Previous researches have shown a relationship between diets in red meat and heart disease risk, yet the data are sparse and inconclusive about specific types of proteins, study authors say.
In this study, researchers analyzed the age data of more than 100,000 postmenopausal women (50 to analy 4) participating in the National Women’s Health Initiative Study between 10000 and 19 analyte; They were followed through February 2017.
At the time they enrolled in the study, participants completed a questionnaire about their diet about how often they ate eggs, dairy, poultry, red meat, fish / shellfish, and proteins such as tofu, nuts, beans, and peas. During the study period, there were a total of 25,976 deaths (6,993 deaths from heart disease; 7,516 deaths from cancer, and 2,734 deaths from dementia).

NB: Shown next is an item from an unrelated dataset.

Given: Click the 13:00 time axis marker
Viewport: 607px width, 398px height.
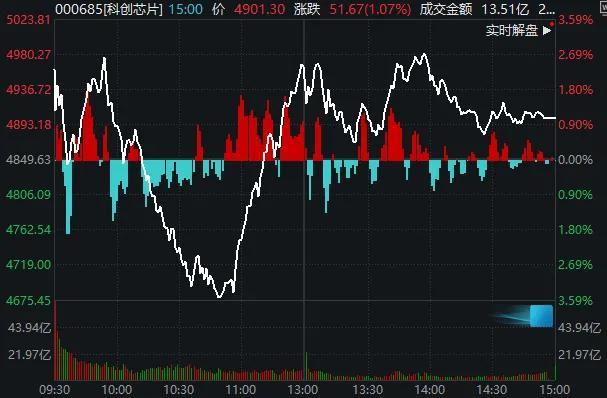Looking at the screenshot, I should [x=303, y=389].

Researchers looked at women’s consumption levels and types, dividing them into groups to compare who ate the least and who ate each protein. The average percentage intake of total energy from animal protein in this population was 7.5 percent in the lowest quintal and 16.0% in the highest quintal. The average percentage intake of total energy from plant protein in this population was 3.5% in the lowest quintal and 6.8% in the highest quintal.
Among the major findings: – For postmenopausal women who had the least plant protein intake, the highest protein intake of those plants had a 9% lower risk of death from all causes, compared with 12% from cardiovascular death. There was less risk. 21% lower risk of illness, and dementia-related death.
Excess consumption of processed red meat was associated with a 20% greater risk of dying of dementia.
Excess consumption of unprocessed meat, eggs and dairy products was associated with a 12%, 24% and 11% higher risk of dying from heart disease, respectively.